►
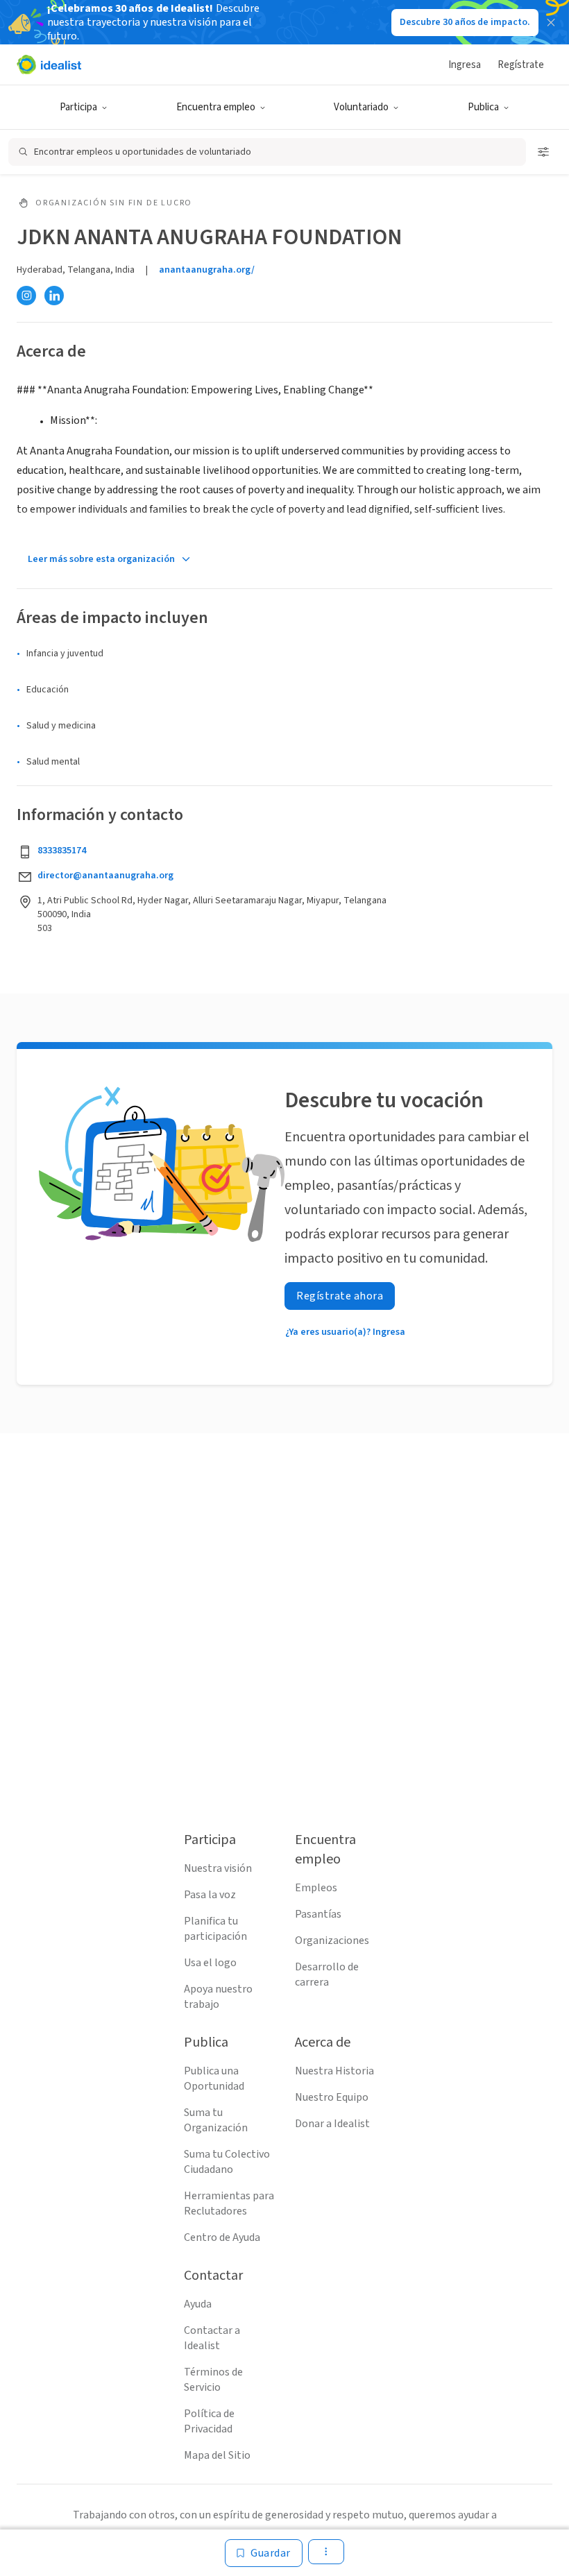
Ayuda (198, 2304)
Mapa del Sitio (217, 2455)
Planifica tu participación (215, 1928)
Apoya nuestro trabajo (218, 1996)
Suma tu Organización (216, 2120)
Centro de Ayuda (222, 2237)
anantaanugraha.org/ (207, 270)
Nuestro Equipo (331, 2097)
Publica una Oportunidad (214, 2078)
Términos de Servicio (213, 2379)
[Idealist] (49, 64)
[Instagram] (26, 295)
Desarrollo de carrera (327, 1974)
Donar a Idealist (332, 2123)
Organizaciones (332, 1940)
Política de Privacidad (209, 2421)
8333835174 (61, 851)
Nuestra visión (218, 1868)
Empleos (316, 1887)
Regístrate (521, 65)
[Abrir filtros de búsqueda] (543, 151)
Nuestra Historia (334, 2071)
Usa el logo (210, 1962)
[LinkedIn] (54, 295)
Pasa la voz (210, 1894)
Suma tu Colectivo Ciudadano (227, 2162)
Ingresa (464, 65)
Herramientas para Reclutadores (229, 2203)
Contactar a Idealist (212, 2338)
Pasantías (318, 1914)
◄
►
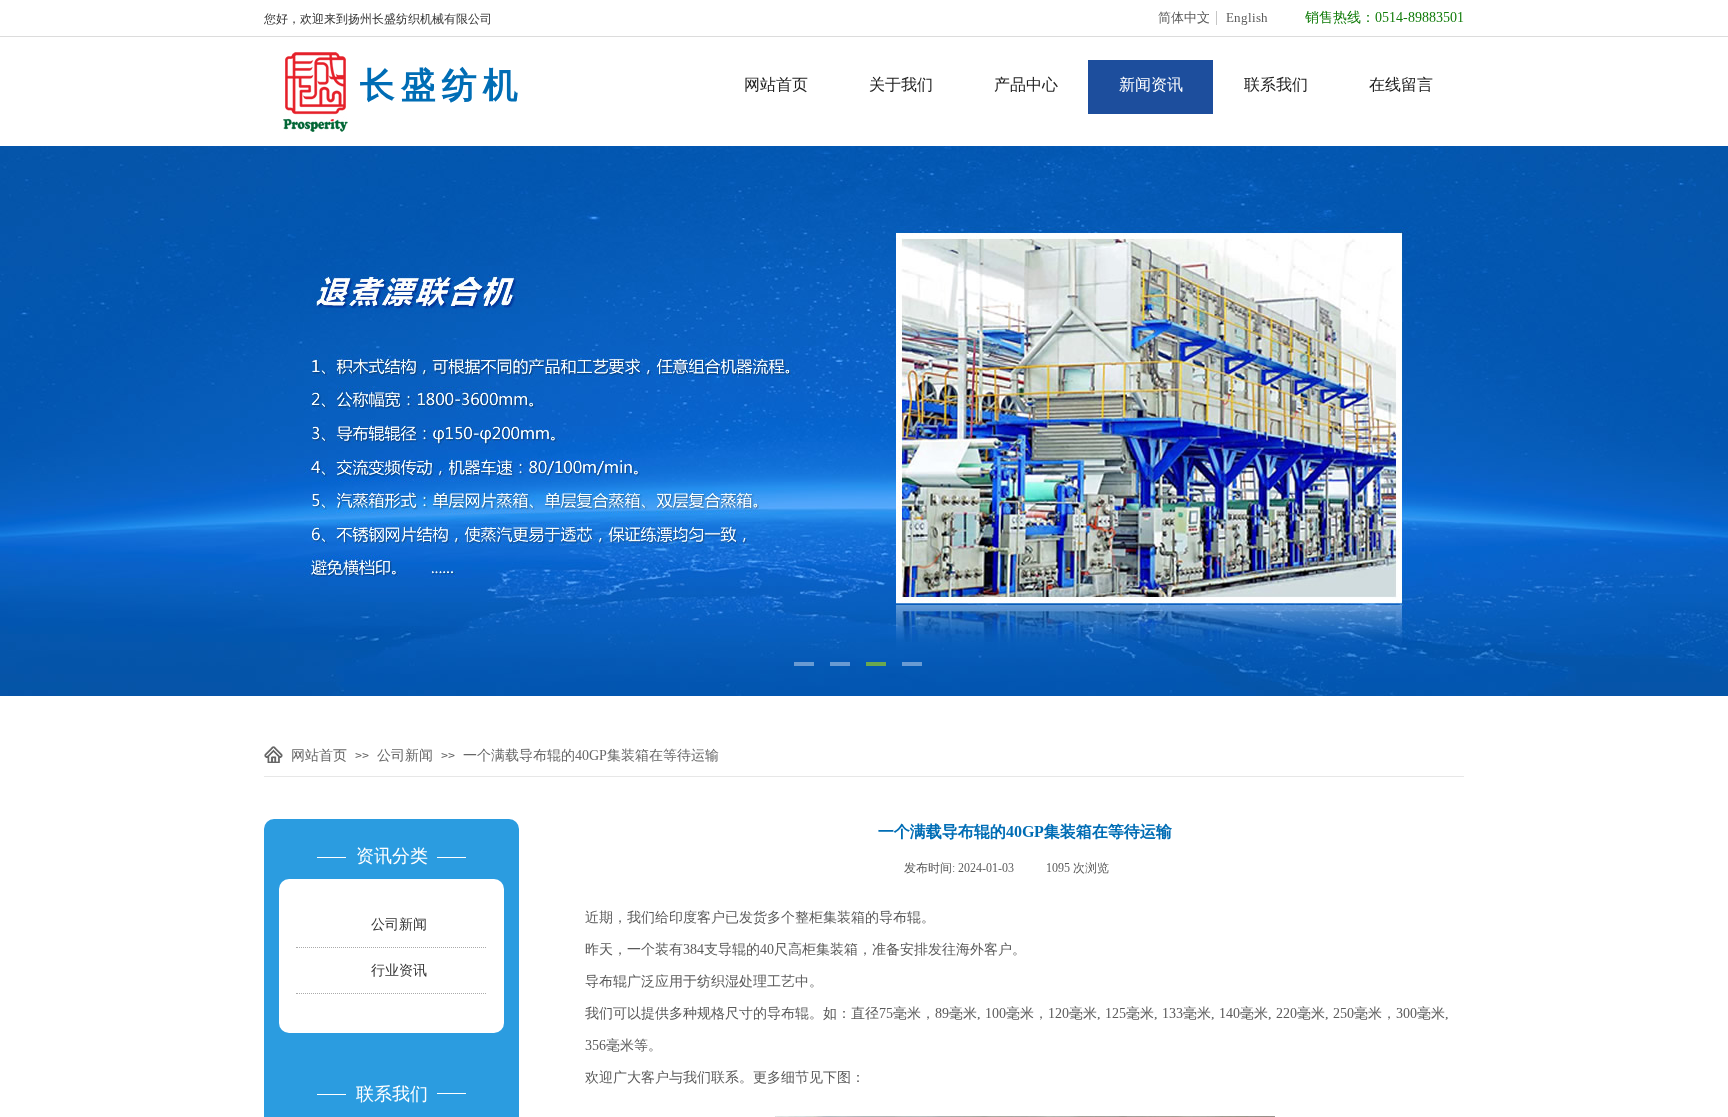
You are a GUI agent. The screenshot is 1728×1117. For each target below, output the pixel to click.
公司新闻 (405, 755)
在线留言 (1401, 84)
◄
►
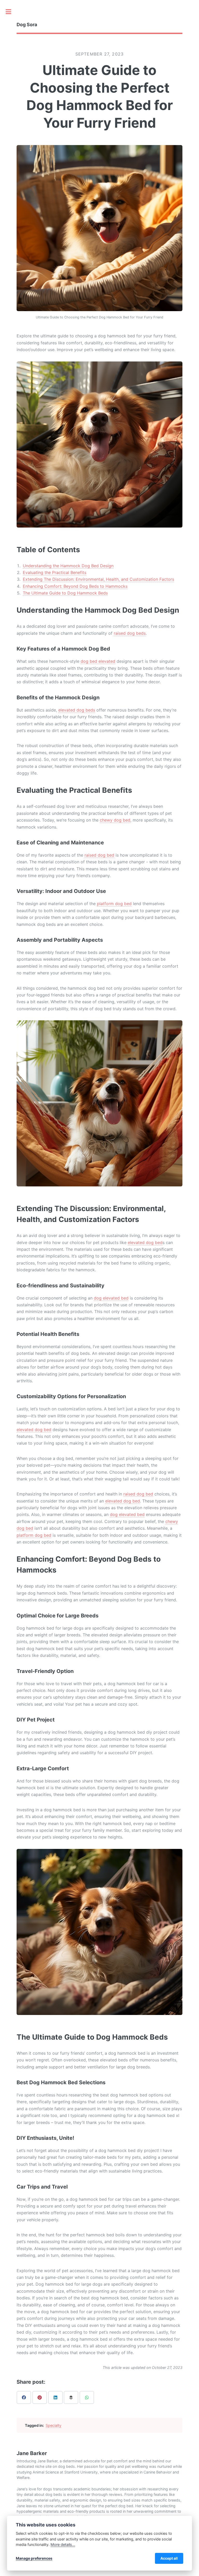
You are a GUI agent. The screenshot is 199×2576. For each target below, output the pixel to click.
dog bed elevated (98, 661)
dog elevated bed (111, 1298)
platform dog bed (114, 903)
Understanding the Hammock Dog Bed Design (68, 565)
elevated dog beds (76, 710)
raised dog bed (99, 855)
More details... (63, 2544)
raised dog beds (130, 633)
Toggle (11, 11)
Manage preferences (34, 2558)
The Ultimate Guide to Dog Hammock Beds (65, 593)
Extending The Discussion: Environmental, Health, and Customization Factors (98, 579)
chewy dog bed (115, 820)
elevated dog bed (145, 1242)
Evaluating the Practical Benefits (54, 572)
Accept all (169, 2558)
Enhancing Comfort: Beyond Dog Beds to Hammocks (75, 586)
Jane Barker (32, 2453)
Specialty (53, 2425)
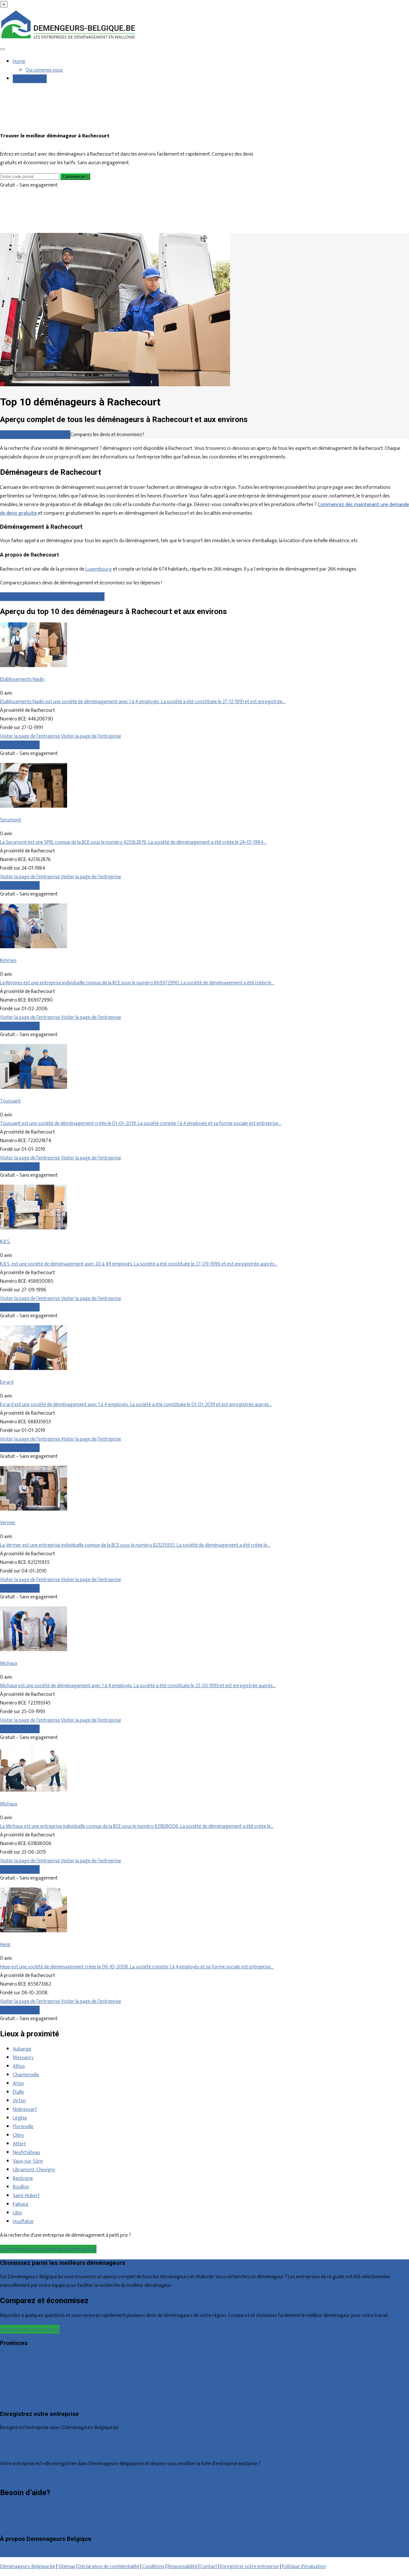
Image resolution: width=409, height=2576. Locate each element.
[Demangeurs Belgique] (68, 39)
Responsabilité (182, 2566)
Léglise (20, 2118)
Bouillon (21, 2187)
◄
WHAT TO DO:
In the entries above, find each line with the word "Idealist" and copy it.

WRITTEN SOLUTION:
[Idealist] (49, 64)
Donar a Idealist (332, 2123)
Contactar a Idealist (212, 2338)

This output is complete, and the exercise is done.